Scans of 10 healthy men showed that the prescription drug Provigil caused changes in the brain's pleasure centre, very much like potentially habit-forming classic stimulants. Modafinil, the drug's generic name in the U.S. and Canada, is sometimes used as an illegal study aid by college students. 
'[W]e need a little caution and a little humility when we're messing around with our brain chemistry.'— Martha Farah
"It would be wonderful if one could take a drug and be smarter, faster or have more energy," said Dr. Nora Volkow, director of the National Institute on Drug Abuse, who led the study with a Brookhaven National Laboratory scientist. "But that is like fairy tales. We currently have nothing that has those benefits without side-effects."
The study, appearing in Wednesday's Journal of the American Medical Association, may bust the myth that the drug is safe for healthy people, experts said.
Provigil is approved to treat excessive daytime sleepiness caused by narcolepsy. On the market since 1999, it's the flagship product of Cephalon Inc. of Frazer, Pa., and its sales approached $1 billion US last year. The company is developing a spin-off called Nuvigil.
Modafinil's reputation as a brain enhancer stems from an air force study that found it improved the performance of sleep-deprived fighter pilots.

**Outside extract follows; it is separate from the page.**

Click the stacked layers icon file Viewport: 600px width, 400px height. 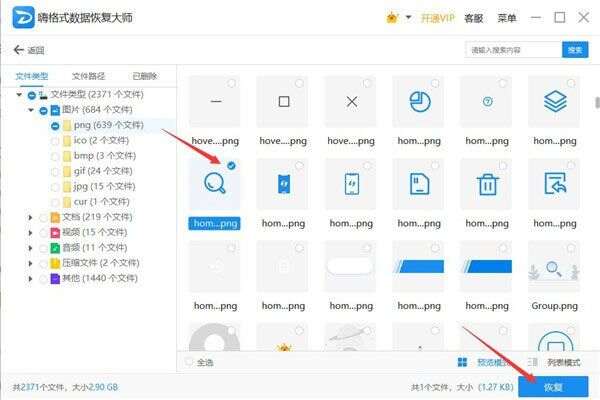[554, 102]
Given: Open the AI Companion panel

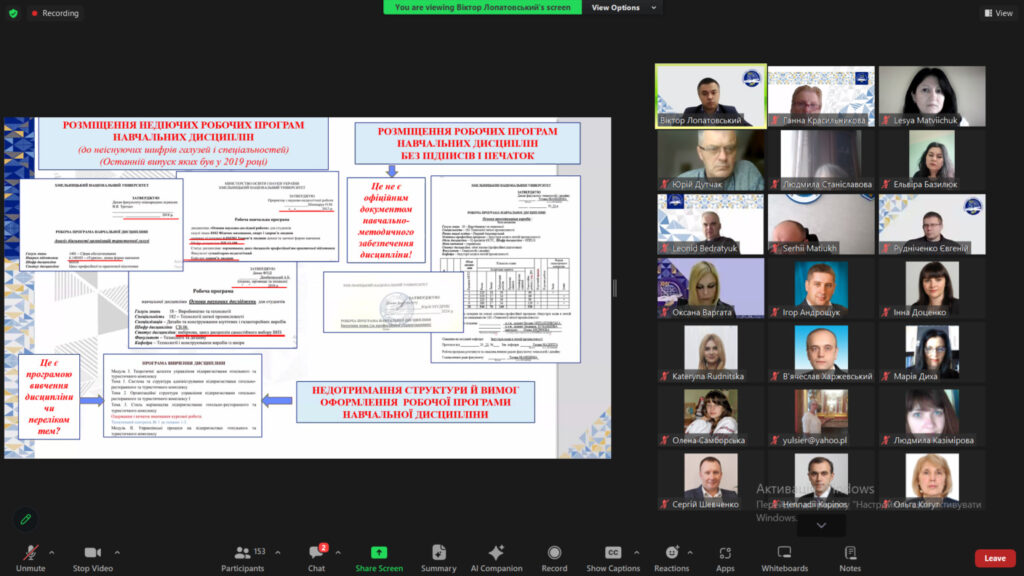Looking at the screenshot, I should coord(496,557).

College students buy and sell it illegally, as they do Ritalin and Adderall, to stay alert while studying.
Several scientists recently wrote in the journal Nature that healthy people should have the right to boost their brains with pills like Provigil. One author of that commentary, brain scientist Martha Farah of the University of Pennsylvania, said the new study "goes to show that we need a little caution and a little humility when we're messing around with our brain chemistry."
"But even now, after all the years that it has been on the market, we are still learning things about it that are relevant to its safety," Farah said.

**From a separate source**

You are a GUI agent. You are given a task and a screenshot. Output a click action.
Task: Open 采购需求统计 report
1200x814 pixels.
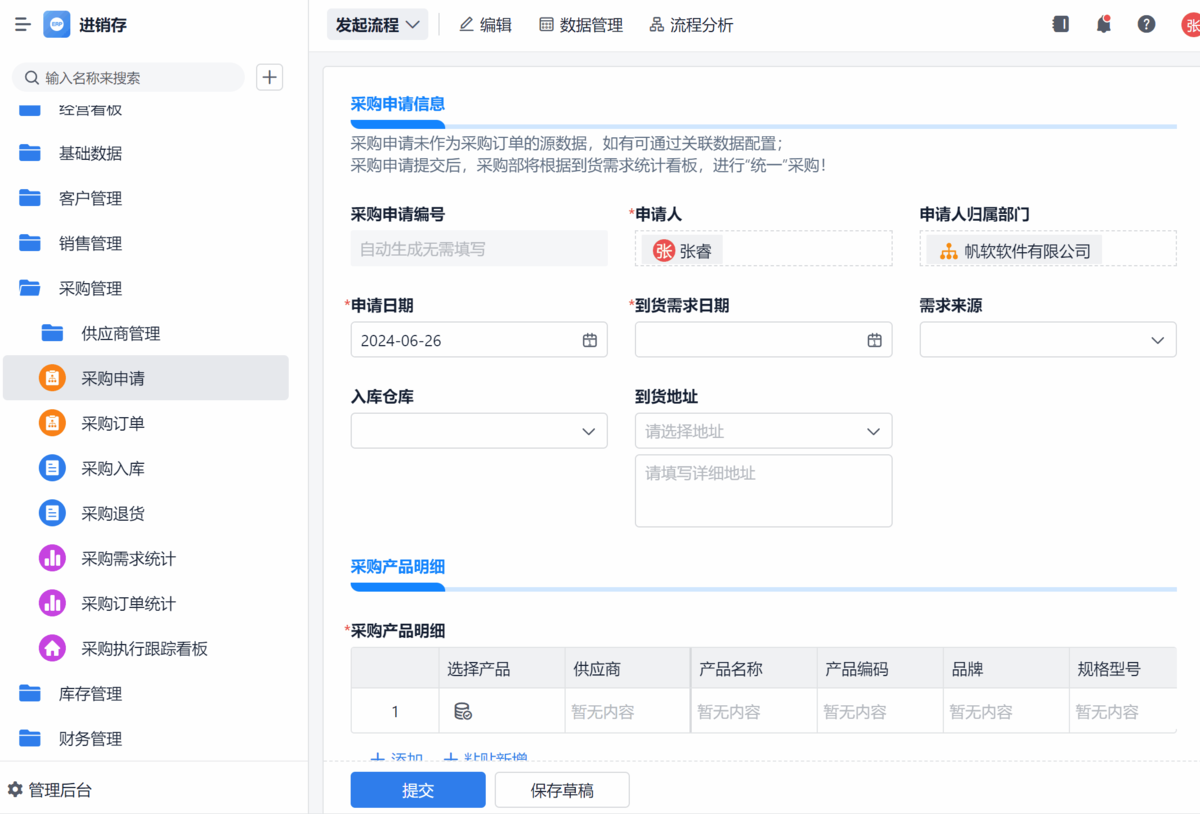[x=128, y=558]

The men in the study were 23 to 46 years old. They received either a dummy pill or modafinil. Effects were measured by PET scans, which showed that the drug increased dopamine, the brain's "feel-good" neurotransmitters.
Modafinil once was thought to be safer than conventional stimulants because it was believed that it did not engage the brain's dopamine system, which is linked with addiction. Studies in mice and monkeys suggested otherwise.

No evidence of abuse, company says

The new study is the first human evidence that a typical dose of modafinil affects dopamine in the brain as much as a dose of Ritalin, a controlled substance with clear potential for dependence.
Volkow said modafinil acts slowly when swallowed and is difficult to inject, making it less likely to be abused. Its high price, about $10 US per pill compared to Ritalin at $2 US per pill, also makes it less attractive to people seeking a high. That may change when generics become available in 2012, Volkow said.
Jeffry Vaught, chief science officer for Cephalon, said the company has seen no evidence the drug is highly abused.
"If abuse is a problem with modafinil, it's minimal at best," Vaught said. "We're not seeing it used at rave scenes."
Prescribing information for the drug warns of severe rashes and other side effects such as headache, nausea and anxiety. Cephalon doesn't support the drug's use as a cognitive enhancer.
"There's no substitute for sleep," Vaught said.